Whenever a celebrity or popular political figure commits suicide, there is always the risk it will motivate someone who is thinking about killing themselves to actually do so. This is often called “the copycat effect”. How does this happen? All the factors are unclear, but we do know that intense media coverage of a celebrity suicide, as with Robin Williams, is correlated with risk of suicide among the general population. In other words, the copycat effect is real.
How can you tell if someone you care about is at risk of committing suicide? Again, there are no hard and fast rules, but we can be mindful of certain risk factors. If someone you are know is exhibiting any of these behaviors, there is cause for concern:
- Talking about wanting to die or how they’d be “better off dead”.
- Exploring how to commit suicide, such as online searches about methods, or talking about a specific plan for “how to do it”.
- Purchasing a firearm for no clear reason, such as hunting, self-defense, target shooting, etc. (most suicides by males involve a firearm).
- Hoarding medicines that could be used in a suicide attempt (more common in females).
- Talking about feeling hopeless or having no reason to live.
- Suffering from a mental illness that is not well controlled by treatment, including depression, severe anxiety, bipolar disorder, borderline personality disorder, and others.
- Talking about feeling trapped in life or being subject to unbearable emotional or physical pain.
- Feeling deeply humiliated or victimized.
- Talking about being a burden to others or that loved ones or family would be “better off if I was dead”.
- Increasing the use of alcohol or other psychoactive drugs to self-medicate for emotional distress. Alcohol abuse, in particular, is a risk factor for suicide. It further depresses mood and increases impulsive behavior.
- Behaving recklessly or in potentially self-destructive ways, and exhibiting poor impulse control in this regard.
- Withdrawing or isolating themselves, particularly if the person was very outgoing and socially involved previously.
- Recent and significant personal losses or challenges, including death of a loved one, job loss, financial troubles, serious legal issues, etc.
- Displaying extreme mood swings, particularly if the person is usually on a more even emotional keel.
- The person has one or more of these warning signs and made a prior suicide attempt.
Sometimes individuals who have expressed suicidal thoughts, or who seem very depressed or troubled, or who have previously attempted to kill themselves will suddenly seem “just fine”. A sudden and dramatic uptick in mood can sometimes be a warning sign that an individual has decided to kill themselves and is no longer conflicted about it. The person’s “should I or shouldn’t I?” struggle has been resolved and he or she is at peace with the decision to end it all.
If someone in your life has one or more of these risk factors and your intuition tells you to be worried, there is no harm in asking the question and expressing your concern in a supportive way.
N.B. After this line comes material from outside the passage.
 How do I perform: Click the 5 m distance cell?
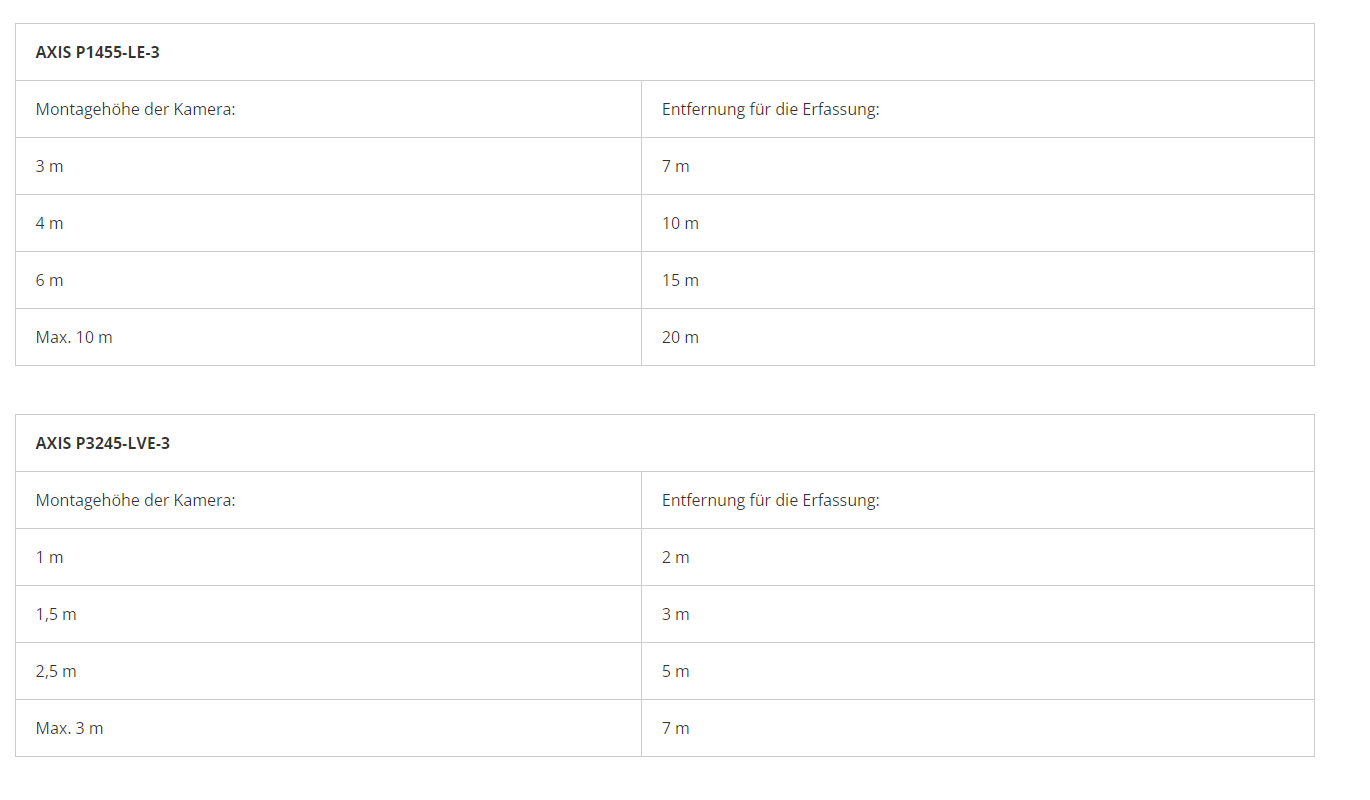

Inquiring about whether someone is suicidal or having self-destructive thoughts does not encourage them to act. In fact, it may help save a life.
Robin Williams’ apparent suicide is a major news event and may remain so for some time, particularly on social media. As such, through the copycat effect, the media coverage will likely increase the risk of suicide among those who are already susceptible. If someone like this is in your life, take action. Help is available.